Singles from The Living Room Sessions
- "I Just Can't Help Believing" Released: June 3, 2013;

= The Living Room Sessions (B. J. Thomas album) =

The Living Room Sessions (2013) is B.J. Thomas' first "unplugged" album, celebrating fifty years in the recording industry and forty-seven years since his first gold record (a cover of the Hank Williams song, "I'm So Lonesome I Could Cry"). The Living Room Sessions offers many of Thomas' most recognizable hits, the album was produced to instill the atmosphere of an intimate setting and includes duet performances from some of Thomas' favorite artists.

== Background ==
=== B.J. Thomas ===
Billboard has ranked B.J. Thomas in the fifty most played artists in the last fifty years. Thomas became the 60th member of The Grand Ole Opry on August 7, 1981, his 39th birthday. Thomas was inducted into the Country Music Hall of Fame and Museum, Walkway of Stars in 1983.

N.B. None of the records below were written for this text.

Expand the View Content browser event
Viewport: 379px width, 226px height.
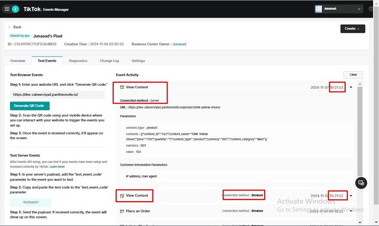pos(351,196)
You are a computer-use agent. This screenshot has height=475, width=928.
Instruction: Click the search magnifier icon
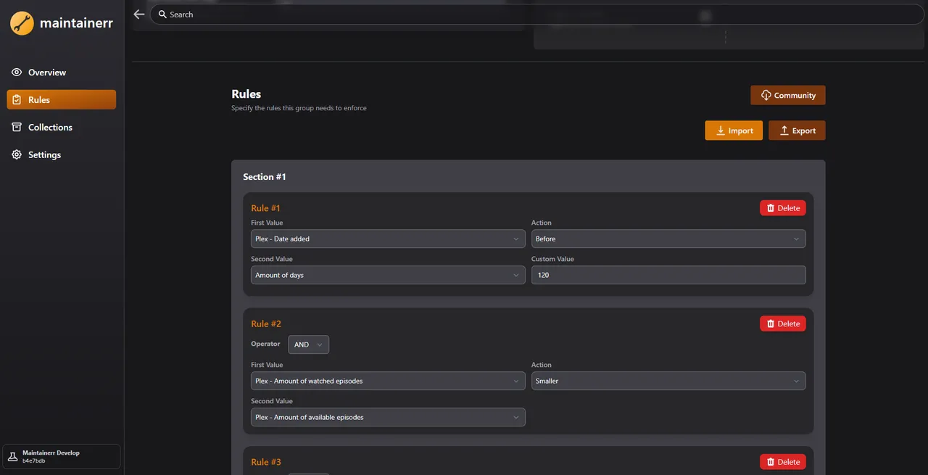pos(162,14)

"(Hey Won't You Play) Another Somebody Done Somebody Wrong Song" (1975), written by Larry Butler and Chips Moman, had the distinction of achieving No. 1 on the Billboard Hot 100 and the Hot Country Songs charts. The song was also nominated Single of the Year, by the Academy of Country Music in 1975.

"Raindrops Keep Fallin' on My Head" was featured in the 1969 film, Butch Cassidy and the Sundance Kid and won an Academy Award for Best Original Song. Written by Hal David and Burt Bacharach, the song was a No. 1 hit for Thomas and earned him an appearance on The Ed Sullivan Show. Movie goers became re-acquainted with "Raindrops Keep Fallin' on My Head" when it was included in the film Spider-Man 2 (2004). The 1969 recording was inducted into the 2014 Grammy Hall of Fame.

=== Production ===
Two time Academy of Country Music Award nominee Kyle Lehning produced The Living Room Sessions at Sound Stage Studio, Nashville, Tennessee, in 2012. Lehning and Thomas kept the pre-production details simple, realizing that the songs would naturally lend themselves to the acoustic format and trusted the musicians (Lehning and the Nashville "cats") to deliver the acoustic interpretations with minimal melodic adjustments to the songs.

Lehning and the Nashville "cats"
- Bryan Sutton – acoustic and gut string guitar, mandolin, banjo and dobro (has worked with Ricky Skaggs and the Dixie Chicks)
- John Willis – electric, acoustic, gut string guitar and dobro (has worked with Alan Jackson, Kenny Chesney, America)
- Viktor Krauss – upright bass (has worked with Peter Rowan, Jerry Douglas and Lyle Lovett) – Viktor Krauss is the brother of Alison Krauss.
- Steve Brewster – drums (has worked with Richard Marx and Dierks Bentley)

==== Release ====
- Pre-release of limited-edition, autographed versions of The Living Room Sessions went on sale on March 1, 2013.

===Collaborations===
- Etta Britt ("New Looks from an Old Lover")
Etta Britt was the first artist invited to sign with Wrinkled Records and released her debut album, Out of the Shadows in 2012. Behind the scenes of the music industry she has worked with artists such as Engelbert Humperdinck and REO Speedwagon. In 1978, she joined Dave & Sugar, who were nominated by the Country Music Association as Vocal Group of the Year, in 1978 and 1979. Etta Britt joins Thomas on his 1983, No. 1 Hot Country Songs hit, "New Looks from an Old Lover", co-written by Gloria Thomas.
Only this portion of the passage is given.